■ RECORDS TO PROCESS
***
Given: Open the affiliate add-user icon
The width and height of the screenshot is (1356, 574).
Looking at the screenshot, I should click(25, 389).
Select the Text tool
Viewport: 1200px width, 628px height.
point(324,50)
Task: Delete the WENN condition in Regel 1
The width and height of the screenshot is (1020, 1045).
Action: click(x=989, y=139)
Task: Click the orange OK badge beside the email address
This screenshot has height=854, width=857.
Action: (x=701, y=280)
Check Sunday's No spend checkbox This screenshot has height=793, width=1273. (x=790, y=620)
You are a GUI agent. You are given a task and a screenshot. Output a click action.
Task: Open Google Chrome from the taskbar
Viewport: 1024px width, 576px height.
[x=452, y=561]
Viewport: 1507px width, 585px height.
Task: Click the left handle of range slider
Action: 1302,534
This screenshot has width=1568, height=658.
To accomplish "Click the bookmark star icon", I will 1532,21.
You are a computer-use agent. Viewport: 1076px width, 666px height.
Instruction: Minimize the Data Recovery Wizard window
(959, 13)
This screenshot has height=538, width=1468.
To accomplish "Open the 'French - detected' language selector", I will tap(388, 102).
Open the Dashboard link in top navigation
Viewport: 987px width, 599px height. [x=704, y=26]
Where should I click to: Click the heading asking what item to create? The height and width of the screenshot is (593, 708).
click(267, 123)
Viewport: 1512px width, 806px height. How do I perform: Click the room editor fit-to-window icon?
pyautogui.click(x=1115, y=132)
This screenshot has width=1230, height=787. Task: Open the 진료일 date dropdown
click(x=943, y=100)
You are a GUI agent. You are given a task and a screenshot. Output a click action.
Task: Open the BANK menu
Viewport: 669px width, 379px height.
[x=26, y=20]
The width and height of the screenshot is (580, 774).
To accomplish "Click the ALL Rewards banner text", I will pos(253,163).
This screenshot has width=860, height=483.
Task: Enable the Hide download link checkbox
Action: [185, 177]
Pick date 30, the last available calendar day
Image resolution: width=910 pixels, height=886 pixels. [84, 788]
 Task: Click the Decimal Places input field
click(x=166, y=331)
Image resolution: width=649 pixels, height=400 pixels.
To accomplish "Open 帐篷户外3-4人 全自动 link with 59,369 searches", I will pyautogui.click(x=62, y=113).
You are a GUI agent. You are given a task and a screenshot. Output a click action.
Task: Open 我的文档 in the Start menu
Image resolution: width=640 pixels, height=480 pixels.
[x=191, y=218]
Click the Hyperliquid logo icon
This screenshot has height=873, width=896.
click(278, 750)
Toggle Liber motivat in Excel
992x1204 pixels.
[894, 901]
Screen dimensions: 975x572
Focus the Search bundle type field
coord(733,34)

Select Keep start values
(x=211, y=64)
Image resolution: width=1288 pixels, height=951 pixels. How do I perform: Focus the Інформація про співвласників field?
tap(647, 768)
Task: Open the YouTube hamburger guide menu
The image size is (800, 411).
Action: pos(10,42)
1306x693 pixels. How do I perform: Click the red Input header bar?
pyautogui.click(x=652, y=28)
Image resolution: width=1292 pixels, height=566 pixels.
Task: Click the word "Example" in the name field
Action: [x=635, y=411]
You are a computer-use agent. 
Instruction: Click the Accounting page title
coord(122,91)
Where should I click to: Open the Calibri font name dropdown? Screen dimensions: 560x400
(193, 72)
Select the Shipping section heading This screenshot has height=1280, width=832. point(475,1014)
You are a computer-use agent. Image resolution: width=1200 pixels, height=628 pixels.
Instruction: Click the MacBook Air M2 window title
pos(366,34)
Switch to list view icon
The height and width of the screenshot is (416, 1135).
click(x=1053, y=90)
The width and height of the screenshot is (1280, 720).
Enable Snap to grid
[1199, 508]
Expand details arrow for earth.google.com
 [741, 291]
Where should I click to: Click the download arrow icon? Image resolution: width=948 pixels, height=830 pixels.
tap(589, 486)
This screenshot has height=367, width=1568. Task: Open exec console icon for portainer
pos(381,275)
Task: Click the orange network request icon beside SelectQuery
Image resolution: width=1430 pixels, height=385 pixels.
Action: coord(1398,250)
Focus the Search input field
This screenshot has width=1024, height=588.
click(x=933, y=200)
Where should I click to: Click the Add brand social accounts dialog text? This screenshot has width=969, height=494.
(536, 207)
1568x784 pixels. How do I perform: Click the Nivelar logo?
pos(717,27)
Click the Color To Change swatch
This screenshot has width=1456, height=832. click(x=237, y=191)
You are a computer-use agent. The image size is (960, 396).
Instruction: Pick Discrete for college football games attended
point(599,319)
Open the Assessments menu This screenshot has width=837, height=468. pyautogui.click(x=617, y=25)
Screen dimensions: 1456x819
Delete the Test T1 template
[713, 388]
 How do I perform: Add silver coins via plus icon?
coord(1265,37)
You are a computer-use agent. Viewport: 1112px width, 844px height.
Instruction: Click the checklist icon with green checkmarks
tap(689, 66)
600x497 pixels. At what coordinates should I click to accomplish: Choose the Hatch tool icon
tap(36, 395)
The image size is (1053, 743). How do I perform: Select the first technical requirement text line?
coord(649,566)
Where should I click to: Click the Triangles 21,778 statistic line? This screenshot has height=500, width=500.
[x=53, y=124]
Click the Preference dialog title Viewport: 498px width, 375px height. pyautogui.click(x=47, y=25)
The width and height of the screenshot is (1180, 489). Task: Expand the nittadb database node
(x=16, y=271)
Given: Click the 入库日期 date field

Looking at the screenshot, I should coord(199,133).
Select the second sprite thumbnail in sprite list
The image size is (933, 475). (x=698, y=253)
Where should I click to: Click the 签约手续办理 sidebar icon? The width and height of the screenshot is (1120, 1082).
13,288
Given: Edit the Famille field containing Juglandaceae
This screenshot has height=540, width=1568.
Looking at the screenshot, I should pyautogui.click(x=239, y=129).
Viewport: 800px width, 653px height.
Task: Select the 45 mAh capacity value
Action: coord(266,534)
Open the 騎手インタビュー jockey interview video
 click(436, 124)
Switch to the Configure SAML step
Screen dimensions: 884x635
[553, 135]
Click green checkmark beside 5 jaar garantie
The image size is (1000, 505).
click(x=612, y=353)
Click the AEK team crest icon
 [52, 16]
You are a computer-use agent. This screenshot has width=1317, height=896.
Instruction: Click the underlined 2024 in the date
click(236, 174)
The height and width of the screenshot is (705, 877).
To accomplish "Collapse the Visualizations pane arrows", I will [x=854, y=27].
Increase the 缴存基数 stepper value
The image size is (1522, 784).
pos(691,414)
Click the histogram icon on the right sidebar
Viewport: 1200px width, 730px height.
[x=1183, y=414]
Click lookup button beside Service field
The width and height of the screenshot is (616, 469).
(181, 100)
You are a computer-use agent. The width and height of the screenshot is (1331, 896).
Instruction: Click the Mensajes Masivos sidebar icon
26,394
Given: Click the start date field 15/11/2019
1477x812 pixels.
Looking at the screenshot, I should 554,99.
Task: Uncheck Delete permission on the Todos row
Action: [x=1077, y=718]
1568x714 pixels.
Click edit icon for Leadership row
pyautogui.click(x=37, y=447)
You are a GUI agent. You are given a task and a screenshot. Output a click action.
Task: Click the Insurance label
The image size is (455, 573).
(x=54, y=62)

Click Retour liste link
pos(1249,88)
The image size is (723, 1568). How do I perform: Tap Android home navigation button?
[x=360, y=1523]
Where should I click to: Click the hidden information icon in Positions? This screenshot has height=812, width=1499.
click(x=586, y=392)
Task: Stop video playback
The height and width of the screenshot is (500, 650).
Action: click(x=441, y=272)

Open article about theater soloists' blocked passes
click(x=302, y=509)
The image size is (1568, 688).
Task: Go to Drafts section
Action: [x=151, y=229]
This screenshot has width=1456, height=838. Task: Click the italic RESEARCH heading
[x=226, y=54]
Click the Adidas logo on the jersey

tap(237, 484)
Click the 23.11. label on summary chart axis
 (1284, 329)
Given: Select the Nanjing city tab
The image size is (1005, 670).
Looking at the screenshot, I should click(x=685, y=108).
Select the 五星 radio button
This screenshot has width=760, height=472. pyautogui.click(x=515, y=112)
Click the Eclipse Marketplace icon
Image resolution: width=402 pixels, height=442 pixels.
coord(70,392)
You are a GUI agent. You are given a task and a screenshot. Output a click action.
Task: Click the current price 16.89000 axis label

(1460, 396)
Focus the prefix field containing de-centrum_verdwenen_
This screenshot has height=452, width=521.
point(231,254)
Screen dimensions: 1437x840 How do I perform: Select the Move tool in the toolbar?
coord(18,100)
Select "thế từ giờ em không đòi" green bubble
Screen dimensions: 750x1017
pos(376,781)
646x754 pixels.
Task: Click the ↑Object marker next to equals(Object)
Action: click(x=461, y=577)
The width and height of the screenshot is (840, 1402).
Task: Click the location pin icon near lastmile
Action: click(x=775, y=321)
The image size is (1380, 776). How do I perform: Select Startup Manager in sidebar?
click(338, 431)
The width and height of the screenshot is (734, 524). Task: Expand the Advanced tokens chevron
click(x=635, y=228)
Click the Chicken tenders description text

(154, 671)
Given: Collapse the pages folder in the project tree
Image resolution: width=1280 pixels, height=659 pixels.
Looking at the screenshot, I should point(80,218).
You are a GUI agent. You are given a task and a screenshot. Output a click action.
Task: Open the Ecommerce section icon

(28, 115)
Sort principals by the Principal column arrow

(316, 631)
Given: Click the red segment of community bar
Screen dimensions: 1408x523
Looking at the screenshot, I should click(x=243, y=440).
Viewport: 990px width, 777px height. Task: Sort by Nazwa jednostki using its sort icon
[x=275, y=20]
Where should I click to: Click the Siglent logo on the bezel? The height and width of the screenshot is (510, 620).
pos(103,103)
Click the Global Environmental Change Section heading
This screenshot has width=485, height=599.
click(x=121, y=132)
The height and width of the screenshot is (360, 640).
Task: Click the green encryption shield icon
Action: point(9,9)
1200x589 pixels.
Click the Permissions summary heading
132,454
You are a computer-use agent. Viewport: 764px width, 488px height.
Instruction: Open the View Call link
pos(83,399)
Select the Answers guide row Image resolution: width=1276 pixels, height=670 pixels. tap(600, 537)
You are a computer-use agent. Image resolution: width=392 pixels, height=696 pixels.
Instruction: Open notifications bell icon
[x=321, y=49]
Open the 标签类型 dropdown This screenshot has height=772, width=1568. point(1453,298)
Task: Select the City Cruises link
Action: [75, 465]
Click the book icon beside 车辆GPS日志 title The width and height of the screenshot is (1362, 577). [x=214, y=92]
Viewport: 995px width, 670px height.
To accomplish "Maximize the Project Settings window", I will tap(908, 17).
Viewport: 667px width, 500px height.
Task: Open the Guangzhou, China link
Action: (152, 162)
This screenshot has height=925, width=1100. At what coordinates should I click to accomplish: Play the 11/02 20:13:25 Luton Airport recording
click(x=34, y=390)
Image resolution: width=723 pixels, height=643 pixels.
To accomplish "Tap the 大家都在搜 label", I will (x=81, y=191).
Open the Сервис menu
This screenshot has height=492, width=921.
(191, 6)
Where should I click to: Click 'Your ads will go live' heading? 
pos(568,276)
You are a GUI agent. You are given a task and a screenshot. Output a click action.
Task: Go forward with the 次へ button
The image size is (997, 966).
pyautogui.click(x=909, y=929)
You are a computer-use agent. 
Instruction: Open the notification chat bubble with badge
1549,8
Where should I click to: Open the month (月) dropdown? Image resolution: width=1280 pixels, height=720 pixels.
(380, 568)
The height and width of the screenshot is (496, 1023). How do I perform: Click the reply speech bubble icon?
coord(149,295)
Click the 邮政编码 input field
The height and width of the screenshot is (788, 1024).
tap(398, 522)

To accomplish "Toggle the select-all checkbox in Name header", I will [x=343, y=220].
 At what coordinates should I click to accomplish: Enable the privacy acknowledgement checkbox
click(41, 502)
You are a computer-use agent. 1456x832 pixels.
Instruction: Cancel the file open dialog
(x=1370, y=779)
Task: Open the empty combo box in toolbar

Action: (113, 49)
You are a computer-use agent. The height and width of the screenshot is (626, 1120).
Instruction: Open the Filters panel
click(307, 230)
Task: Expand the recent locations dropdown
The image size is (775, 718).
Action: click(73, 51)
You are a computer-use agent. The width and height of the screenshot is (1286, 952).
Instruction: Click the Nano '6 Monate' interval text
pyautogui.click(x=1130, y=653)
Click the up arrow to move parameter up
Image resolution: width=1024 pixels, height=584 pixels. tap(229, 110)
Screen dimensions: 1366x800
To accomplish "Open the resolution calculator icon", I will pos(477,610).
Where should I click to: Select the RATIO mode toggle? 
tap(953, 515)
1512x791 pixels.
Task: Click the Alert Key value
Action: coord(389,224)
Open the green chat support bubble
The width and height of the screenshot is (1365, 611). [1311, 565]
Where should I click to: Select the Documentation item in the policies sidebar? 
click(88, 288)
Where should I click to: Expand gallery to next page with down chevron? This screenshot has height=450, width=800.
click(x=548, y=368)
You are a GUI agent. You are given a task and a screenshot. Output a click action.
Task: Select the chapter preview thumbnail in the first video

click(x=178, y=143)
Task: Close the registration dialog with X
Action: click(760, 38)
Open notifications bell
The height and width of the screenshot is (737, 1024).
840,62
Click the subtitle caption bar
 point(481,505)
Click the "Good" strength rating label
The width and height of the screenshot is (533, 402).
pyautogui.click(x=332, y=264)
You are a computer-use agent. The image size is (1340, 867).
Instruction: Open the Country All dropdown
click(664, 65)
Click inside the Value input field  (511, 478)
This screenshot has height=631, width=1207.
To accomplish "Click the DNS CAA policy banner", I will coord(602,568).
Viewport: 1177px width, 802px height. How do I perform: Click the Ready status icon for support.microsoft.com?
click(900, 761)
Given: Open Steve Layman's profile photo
***
Working through the records above, copy each line in which "Collapse" is found.

To accomplish "Collapse the Visualizations pane arrows", I will [x=854, y=27].
Given: Collapse the pages folder in the project tree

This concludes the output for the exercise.